The access to excellent computer resources has become a key ingredient in modern materials research. In the present proposal we are asking for computer time for mainly two research areas in which we are currently working. These research areas are computationally demanding; there is however an enormous scientific gain in terms of new knowledge, fundamental understanding, and materials' predictions that could not have been obtained otherwise.
In the first area we perform fully selfconsistent calculations of temperature-dependent superconductivity in real materials. To do this we have in the last years developed the Uppsala Superconductivity (UppSC) code, which is a full-bandwidth, multi-band, anisotropic Eliashberg code for selfconsistent calculations of unconventional superconductivity using full ab initio input from DFT calculations. This code is worldwide unique. It can e.g. treat phonon-mediated pairing and spin-fluctuations-mediated Cooper pairing, as well as conventional and unconventional multiband superconductivity. Until recent fully ab initio calculations of superconductivity have not been possible; we aim however at changing this situation. There are several computationally intensive steps needed to obtain temperature-dependent superconducting quantities (see proposal).
Another area on which we are currently working is the ab initio modeling of out-of-equilibrium dynamics to simulate ultrafast pump-probe experiments. Here we perform ab initio calculations of the strongly enhanced electron and lattice dynamics that occur in solid-state systems upon excitation with an ultrashort laser pulse. To this end we have developed a theory for describing the out-of-equilibrium ultrafast relaxation dynamics, which is completely ab initio based and takes all non-equilibrium processes (e.g., electron-phonon, phonon-phonon interactions) into account. For the modeling we need to compute a number of quantities, such as phonon dispersions and lifetimes and wavevector and the mode dependent electron-phonon coupling.

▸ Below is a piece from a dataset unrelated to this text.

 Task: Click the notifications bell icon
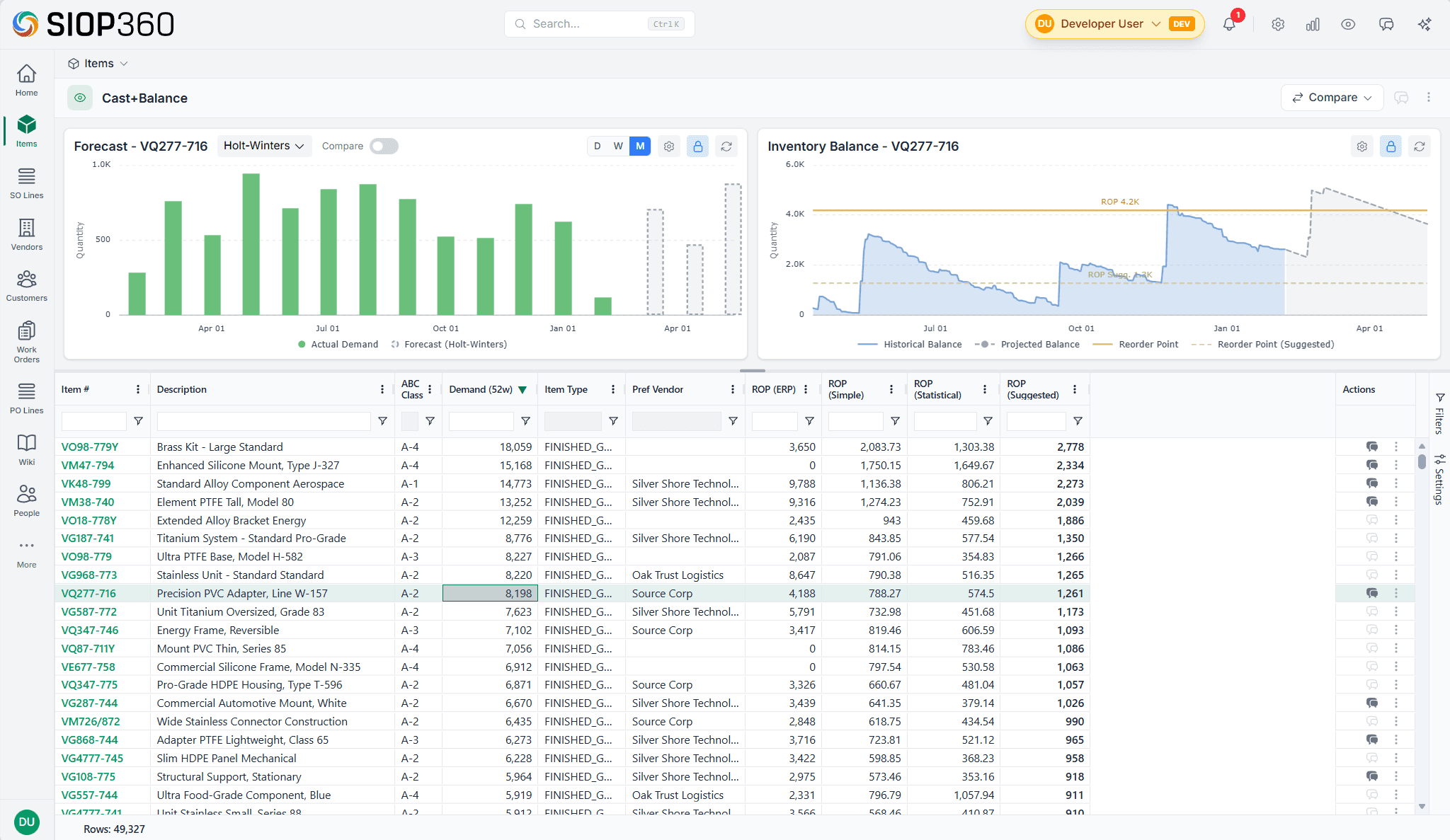pos(1229,24)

A further area (not mentioned in the title) concerns state-of-the-art calculations to study the electronic structure, magnetic and structural properties of spin-bearing metal-organic materials (spin-crossover materials) and single molecule magnets. We are investigating the possible spin switching of metalorganic molecules on a metallic surface and in contact with a reagent (e.g., nitric oxide) in order to discover conditions under which the spin can be switched in a molecular electronic device. Another research direction here is the ab initio molecular dynamics description and prediction of spin-crossover systems, invoking temperature effects through molecular dynamics simulations.
Notably, the scientific gain achieved by performing these calculations is enormous which emphasizes the strength of computational materials modeling.